Restaurant information
- Food type: German
- Location: Seattle, Washington, United States
- Coordinates: 47°36′39″N 122°19′00″W﻿ / ﻿47.6109°N 122.3166°W
- Website: rheinhausseattle.com

= Rhein Haus Seattle =

German restaurant in Seattle, Washington, U.S.

Rhein Haus Seattle, or simply Rhein Haus, is a restaurant in Seattle, in the U.S. state of Washington. Previously, the business operated as Von Trapp's.

== Description ==
Rhein Haus Seattle is a German-style beer hall and restaurant in Seattle. The restaurant has a large dining area, a long bar, and mezzanines. The interior features chandeliers and reclaimed wood paneling. As of 2018 the space features 20 televisions screens, a heated patio, and bocce courts. Thrillist says:
Once-dubbed Von Trapp's, Rhein Haus is a bustling bocce ball-themed, German-style biergarten [sic] in Squire Park. There are multiple bocce courts, a full menu of German favorites (think bratwursts, pretzels, schnitzels, and spätzle) and a large draft and bottled beer list featuring Eastern European and Pacific Northwestern beers and ciders. Grab your bier, give the bocce rules of play and code of conduct a quick once-over, and hit the courts until 2am, every day of the week.

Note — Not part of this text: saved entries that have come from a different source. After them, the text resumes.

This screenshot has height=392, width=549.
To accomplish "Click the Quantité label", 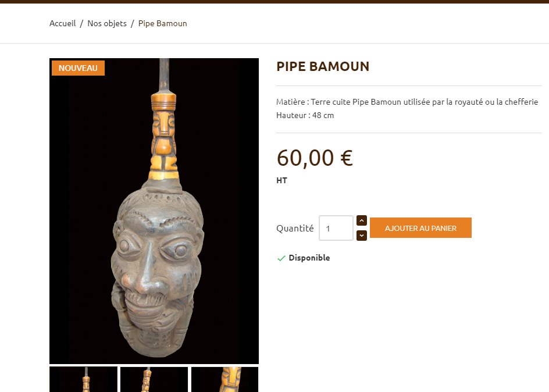I will pyautogui.click(x=295, y=228).
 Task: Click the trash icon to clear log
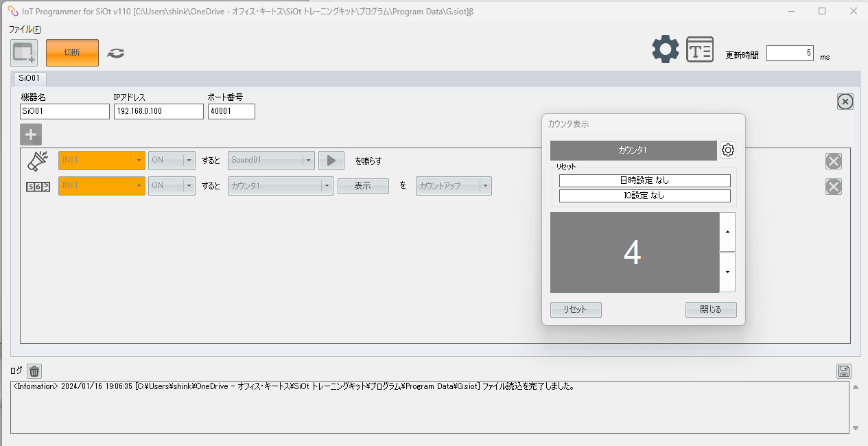pyautogui.click(x=34, y=371)
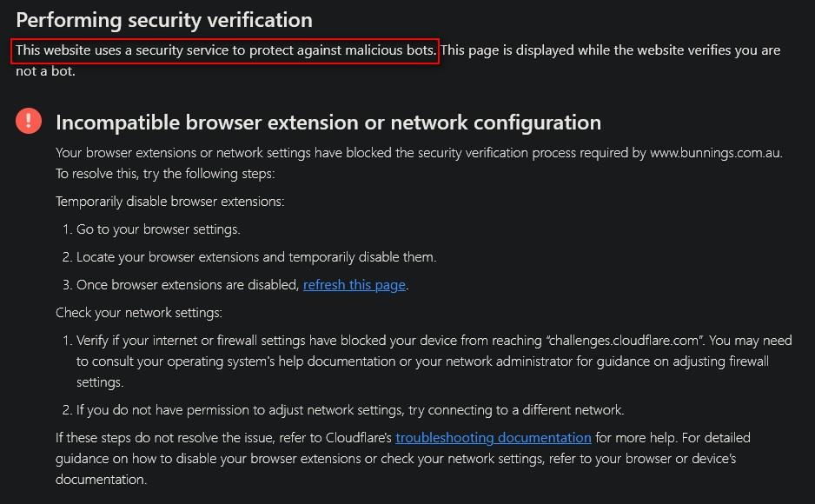Click step 'Go to your browser settings.'
This screenshot has height=504, width=815.
click(x=158, y=229)
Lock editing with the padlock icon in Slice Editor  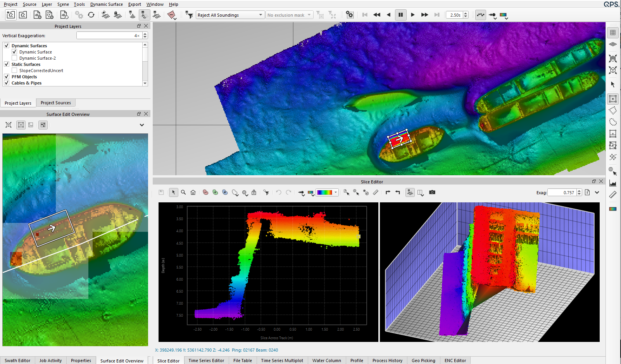point(254,192)
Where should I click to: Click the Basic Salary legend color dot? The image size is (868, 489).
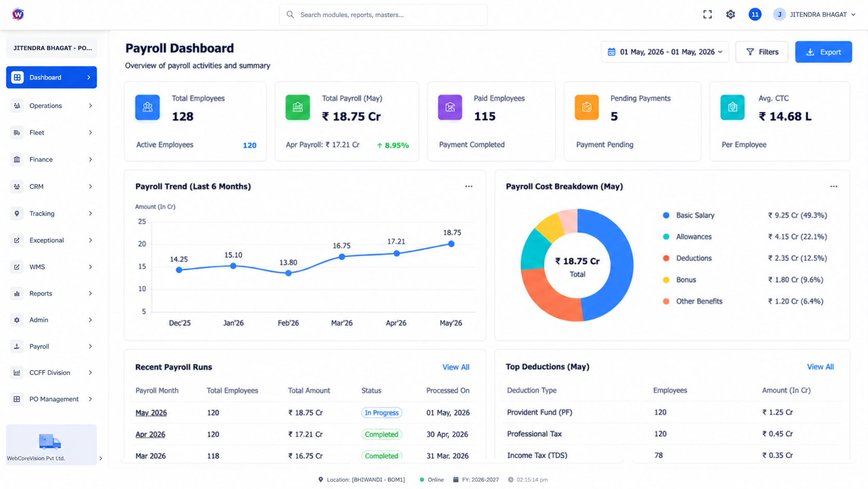[666, 215]
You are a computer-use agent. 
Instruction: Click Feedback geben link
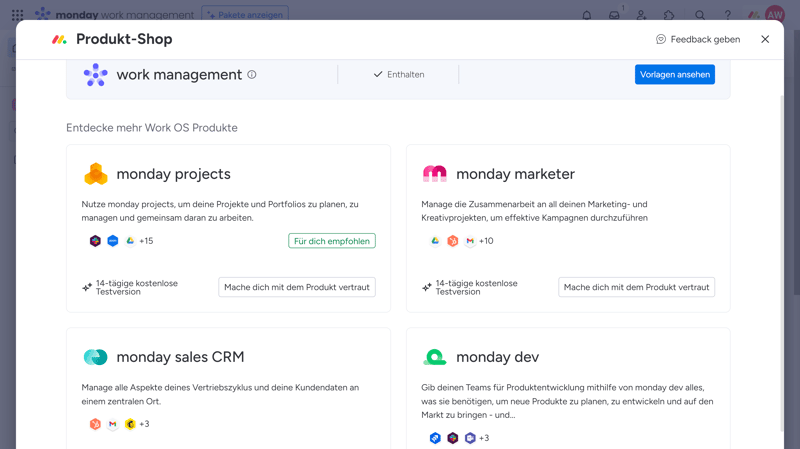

The menu has also included sausages such as cheddarwurst, kielbasa, and Nürnberger Rostbratwurst, as well as fried potato on a stick. The restaurant has offered free pretzels to patrons wearing lederhosen or dirndl. Rhein Haus Seattle is popular among students at nearby Seattle University, and has "sibling" restaurants in Denver (2015), Tacoma (2017), and Leavenworth.

== History ==
Previously known as Von Trapp's, the business was renamed in 2014. In 2022, Rhein Haus Seattle joined the Mariners Bar League. The LGBT-owned business also hosted an LGBT pride celebration with singer Keri Hilson and drag performers Symone, Tatianna, Thorgy Thor, and Trinity K. Bonet.

== Reception ==
Mark Van Streefkerk included the restaurant in Eater Seattle's 2022 list of "12 Seattle Bars with Fun Activities", noting the six bocce courts.